Prime Minister Scott Morrison's plea for Australians to stop hoarding appears to have been lost on anxious shoppers.
People were queuing out the door at Woolworths' Marrickville Metro store on Friday morning.
"I had to wait 20 minutes, the line was probably 40 people deep," Sydney woman Jane Zouch told AAP.
"Everyone ran straight for the loo paper and pasta aisle."
Limits on groceries
To try and combat the panic buying culture, both Coles and Woolworths have implemented strict limits on how many products can be purchased per transaction.
Woolworths have introduced a limit of one per customer per shop for the following items: toilet paper, baby wipes, antibacterial wipes, paper towel, serviettes, and rice (2kg and over).
Almost everything else in Woolworths is limited to two per customer per shop for each category.

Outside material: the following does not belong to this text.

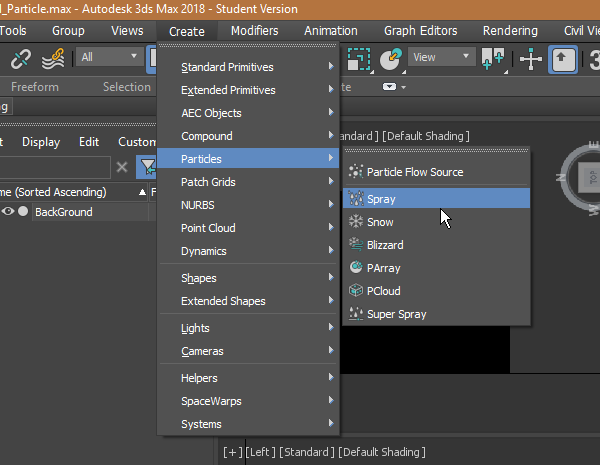This screenshot has width=600, height=465.
Task: Click the Window/Crossing selection icon
Action: click(359, 59)
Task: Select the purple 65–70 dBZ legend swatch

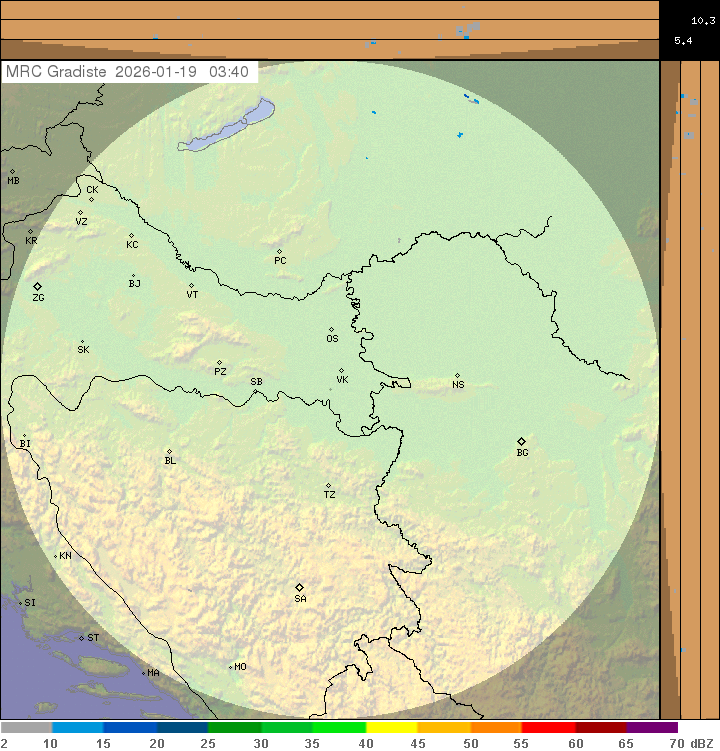Action: tap(652, 728)
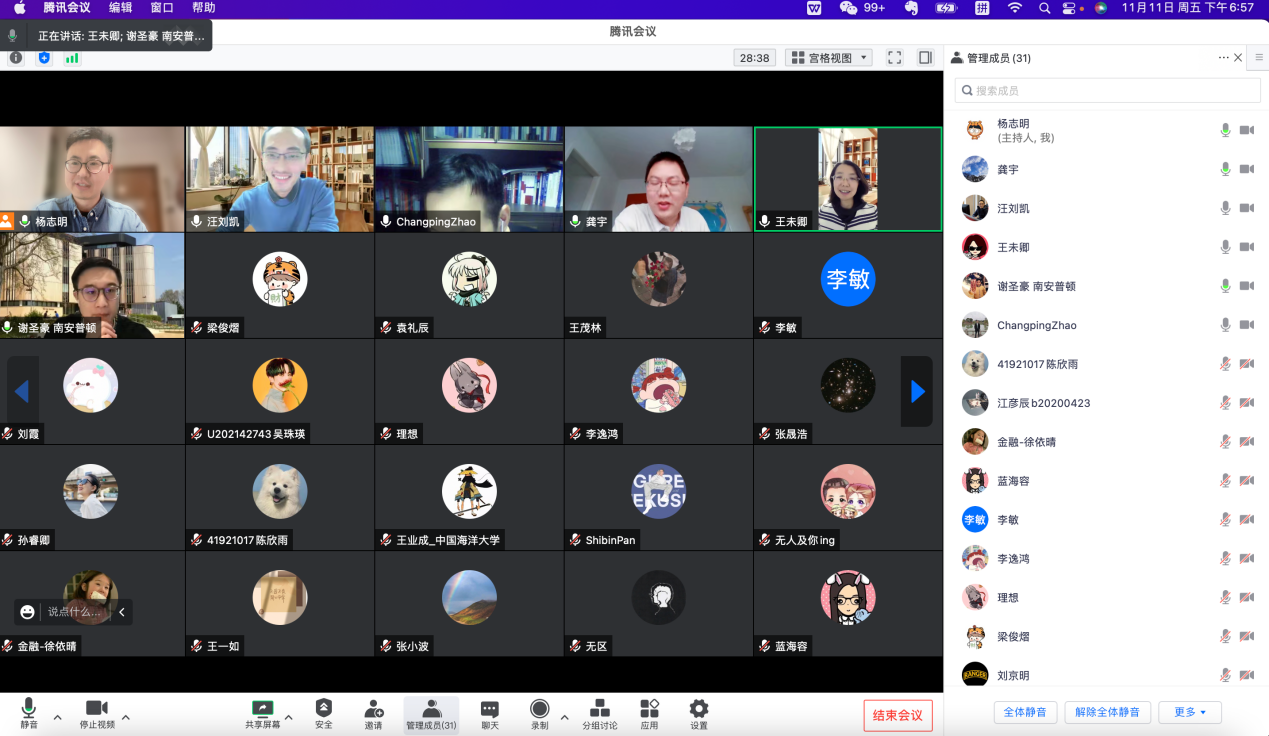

The only exceptions are fresh fruit and veg, meat (excluding mince), deli, bakery, seafood, canned fish, drinks (ambient and chilled), baby food, yoghurts, easter confectionery and merchandise and wet dog and wet cat food.
Coles have limited toilet paper to one pack per person, while pasta, flour, dry rice, paper towels, paper tissues, hand sanitisers, mince meat, eggs, chilled pasta, frozen vegetables, frozen desserts, sugar, UHT long-life milk, canned tomatoes, liquid soap and chilled white milk are all limited to two packs per person.
Coles does caution that stores may have additional limited items on a store by store basis.
Tourists clean out regional supermarkets
The lack of supplies in cities across the nation has forced regional supermarkets to take extraordinary steps to keep essential items available for locals.
To counter busloads of "shopping tourists" cleaning out shelves, IGA Broadford - about 70 kilometres north of Melbourne - is checking identification and refusing entry to non-locals.
"Due to the current situation, we can only accommodate customers living in these areas," read a notice posted on the store's window.